I place my food order and I fear it has been lost entirely. I book a hotel room, realizing that I may be here a while. I think everyone else is more upset than I am. I should've left, but I order more tea instead. I am told that the happy hour pricing is no longer valid because it is no longer happy hour. I reflect that I have been here for over an hour, and I am not happy. Further, I reflect that I placed my food order during happy hour and would not be ordering this at all if I had received my food within the hour.
In for a penny, in for a pound. If everyone leaves in disgust, there's no way the kitchen can stay backed up.
The tea I get was all right, but it's gone now. As is my water, which came in a tiny cup because they were out of big ones. I splashed it on myself because it got cold at my outside seat. I may go refill it in the bathroom, for which there is mercifully no line.
I reflect that I could've driven to a grocery store, bought ingredients and Sterno cans, unpacked my cookware, and cooked for myself in the parking lot in less time than this has taken. Forget the Slow Food movement!

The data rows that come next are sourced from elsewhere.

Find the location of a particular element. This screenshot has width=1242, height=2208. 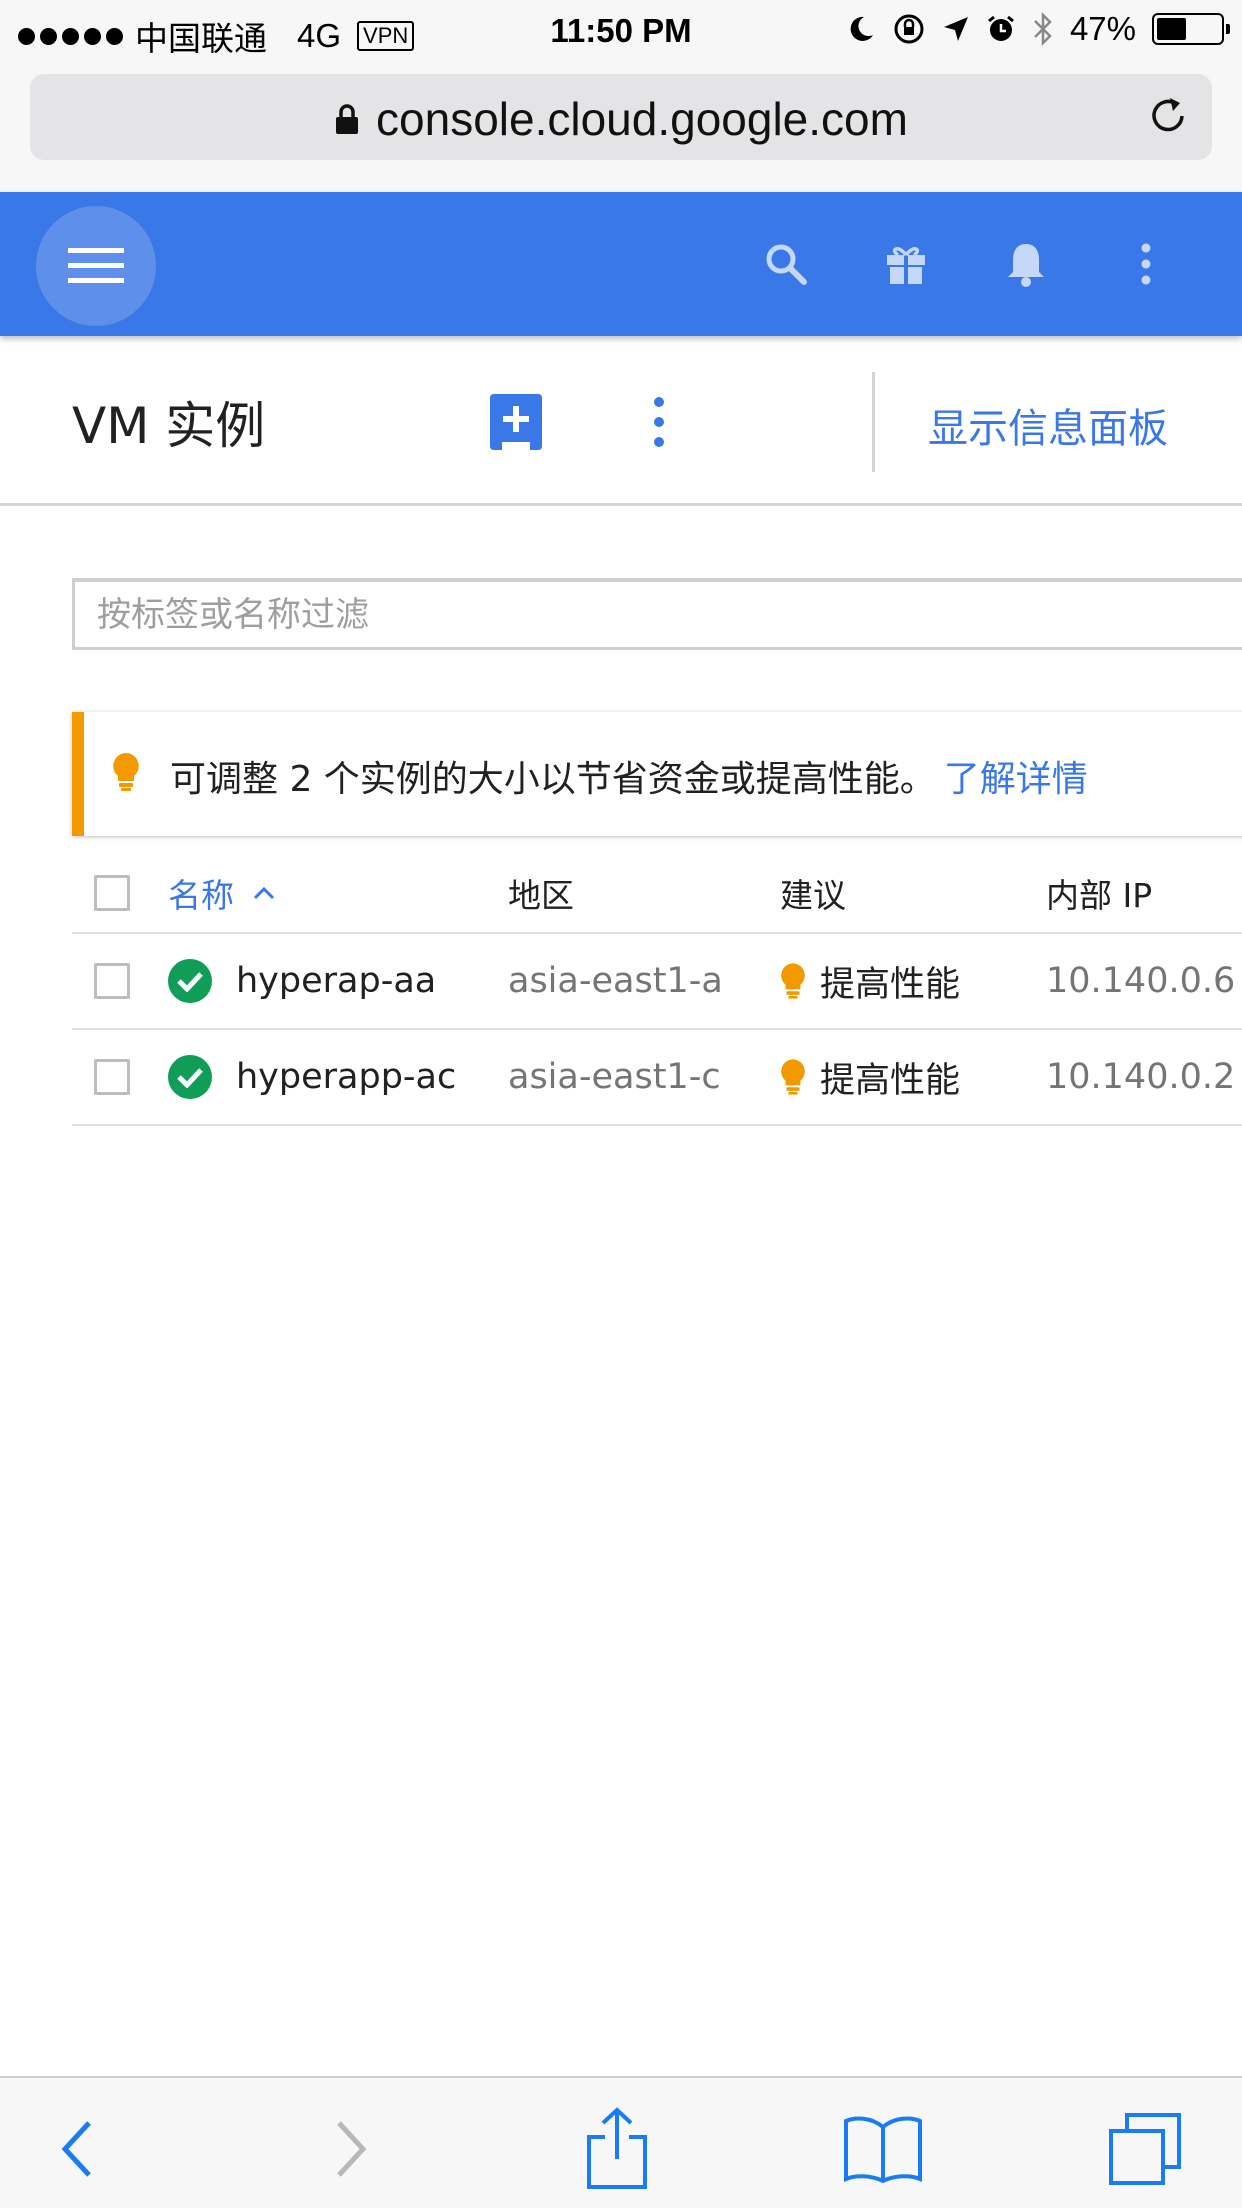

back-button is located at coordinates (77, 2149). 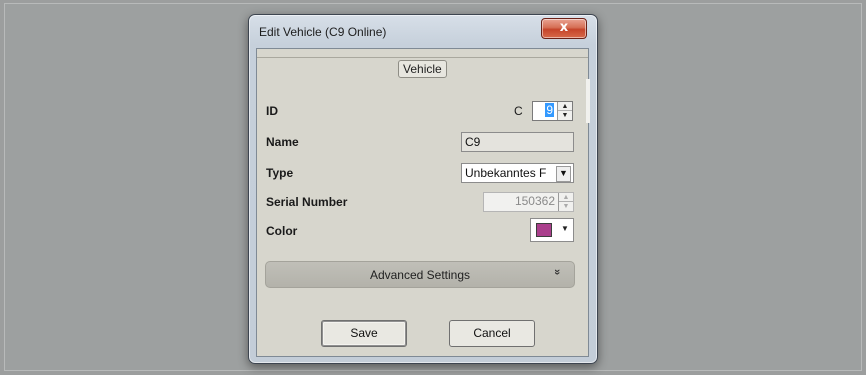 I want to click on cancel-button: Cancel, so click(x=492, y=334).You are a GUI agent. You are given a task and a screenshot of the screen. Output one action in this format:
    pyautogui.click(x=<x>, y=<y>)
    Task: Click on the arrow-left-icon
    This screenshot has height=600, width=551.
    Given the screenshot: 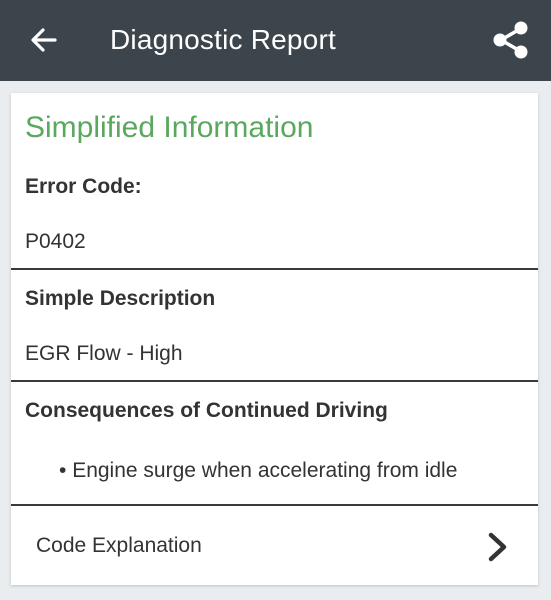 What is the action you would take?
    pyautogui.click(x=44, y=40)
    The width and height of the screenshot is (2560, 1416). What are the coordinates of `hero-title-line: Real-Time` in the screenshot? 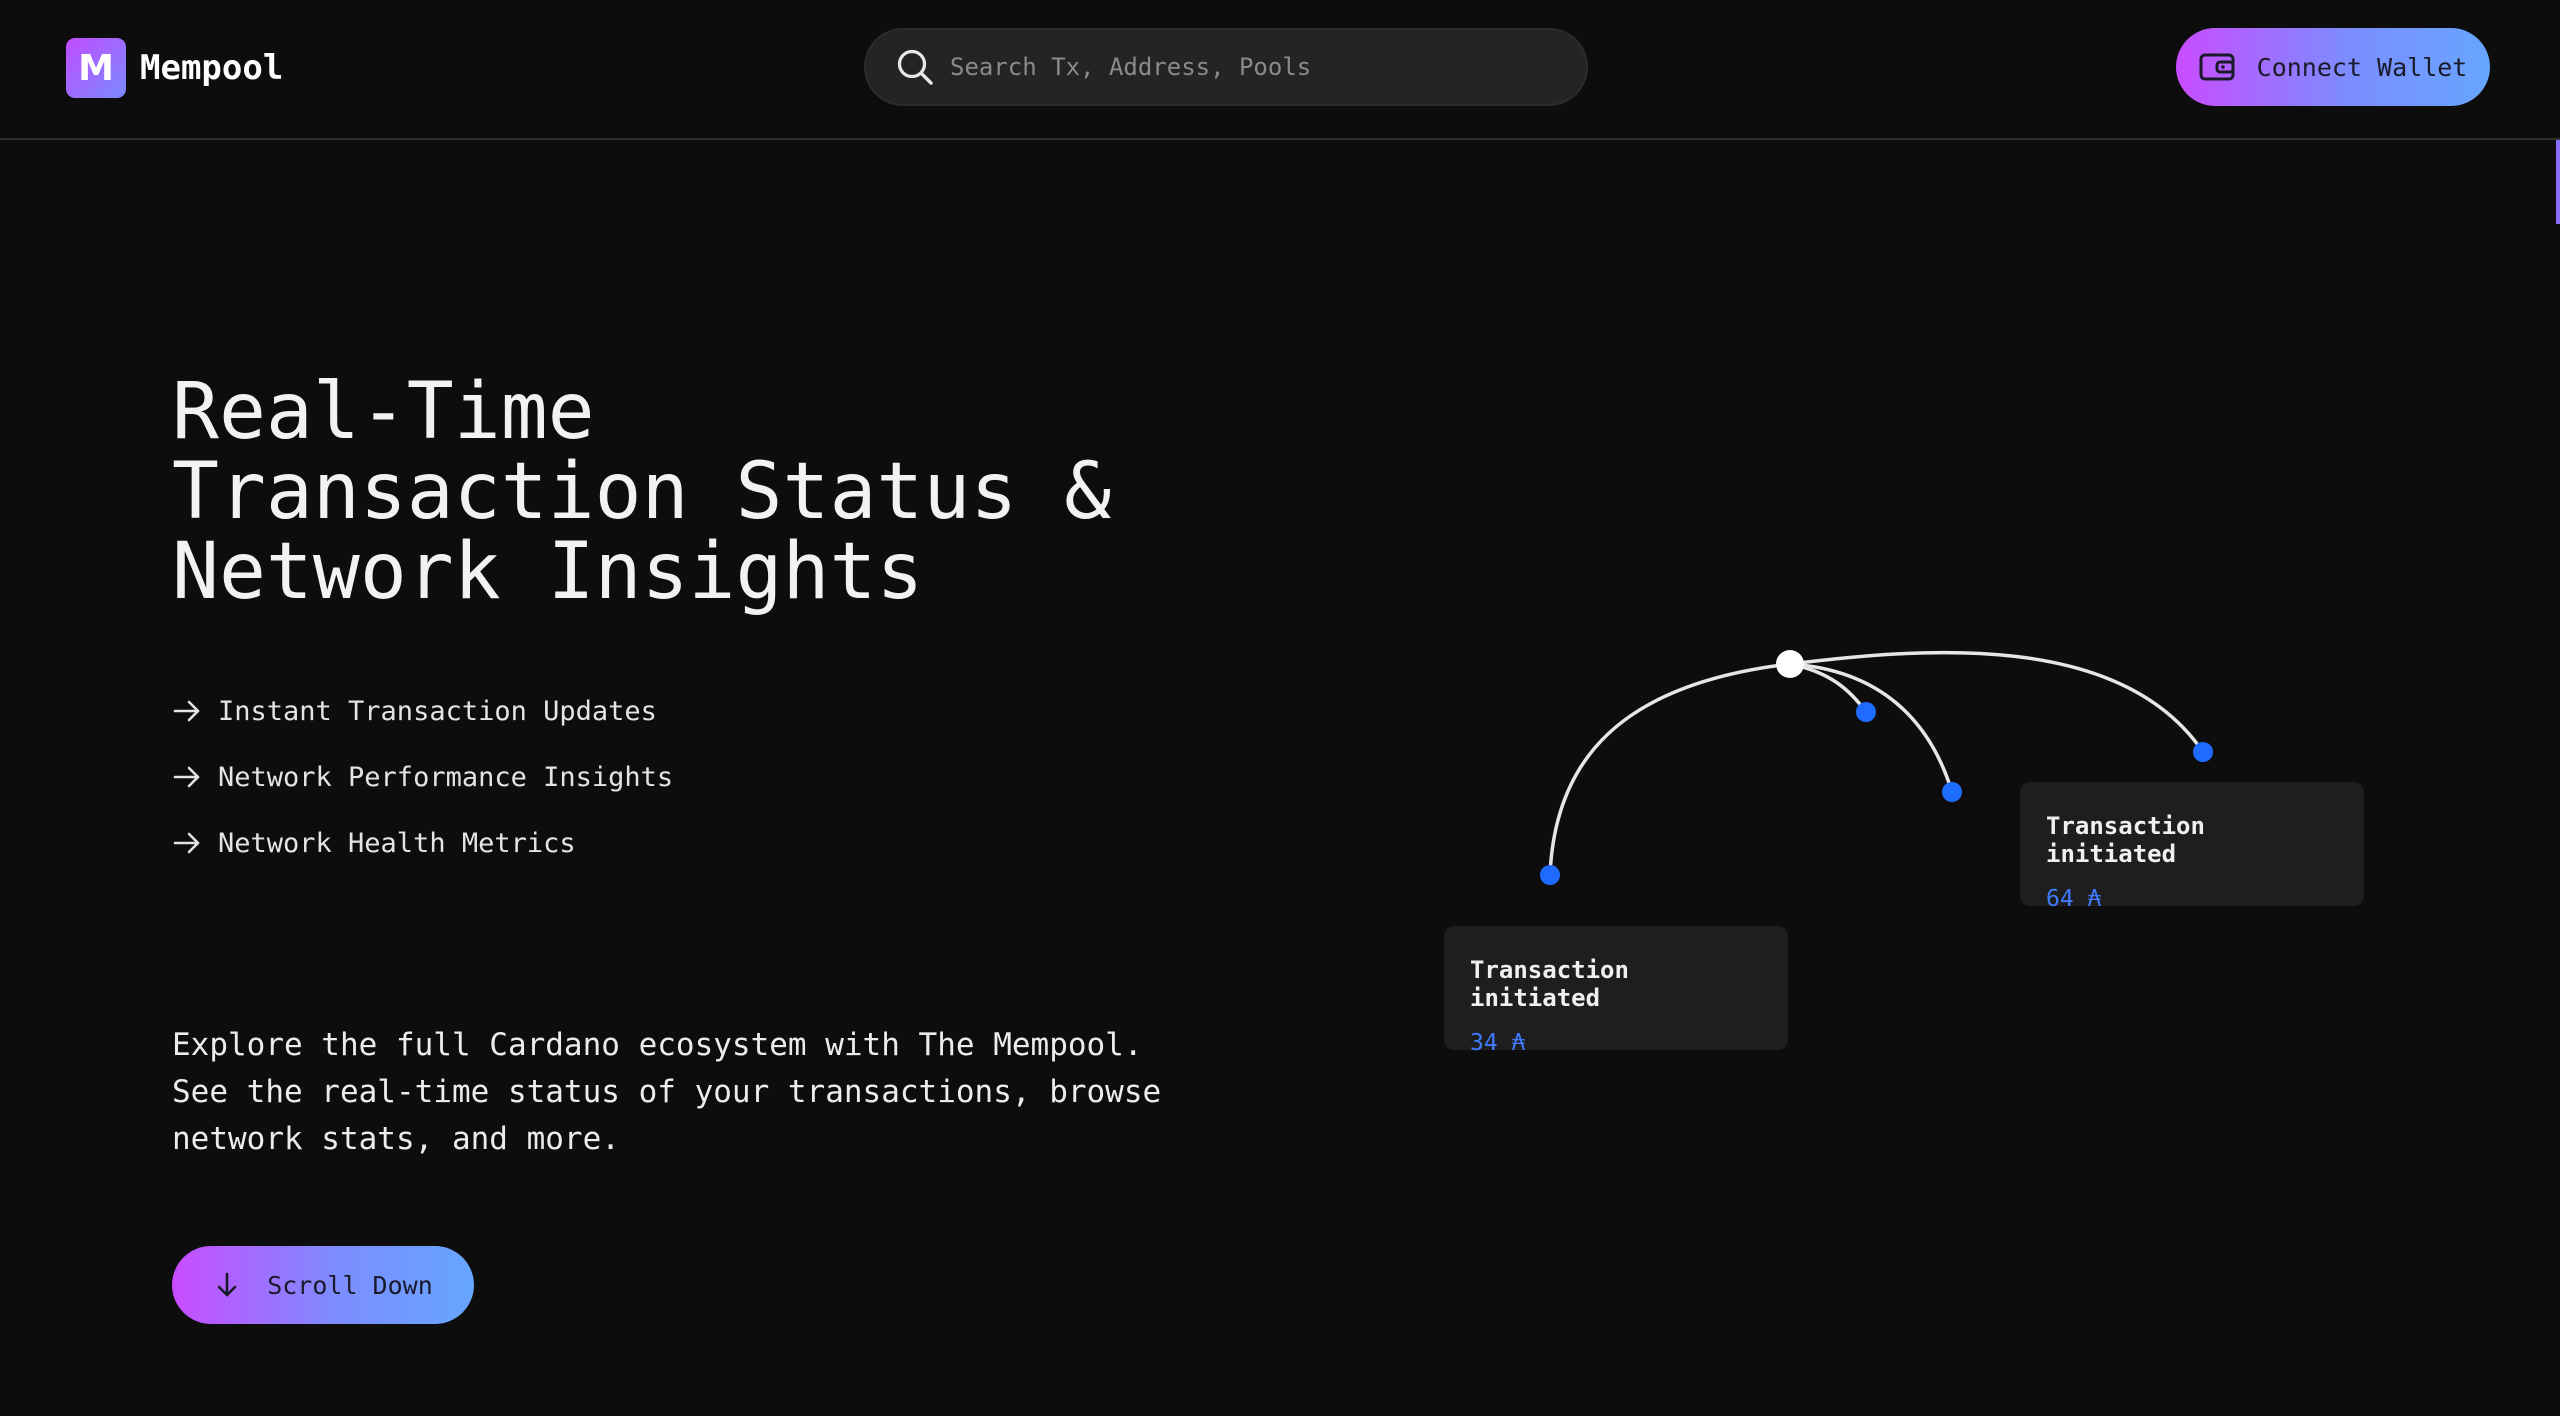 It's located at (384, 412).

Unfortunately, most of their to-go selection is not in until Tuesday. I reflect that my food may not arrive until Tuesday, given that it's been over an hour since I ordered already.
I am told that this tea operation is mostly an online retail presence. By comparison, this restaurant aspect would be a 28.8k dial-up connection over long distance where someone keeps picking up the extension in the next room. And once it loads, it's an animated "Under Construction" GIF.
Five points out of five for concept and looking great on paper. Negative seven points for execution. I leave after waiting 2.5 hours. Not quite enough to watch a Peter Jackson movie (at least not a director's cut), but close.
On an unrelated note, I discovered an entire town in Minnesota which smells like poop. I wonder if inhabitants get used to it, do they eventually believe their shit doesn't stink? Is there any market for bathroom fans? Could they install pine-tree-shaped cardboard air fresheners the size of actual pine trees? I didn't stick around long enough to ask.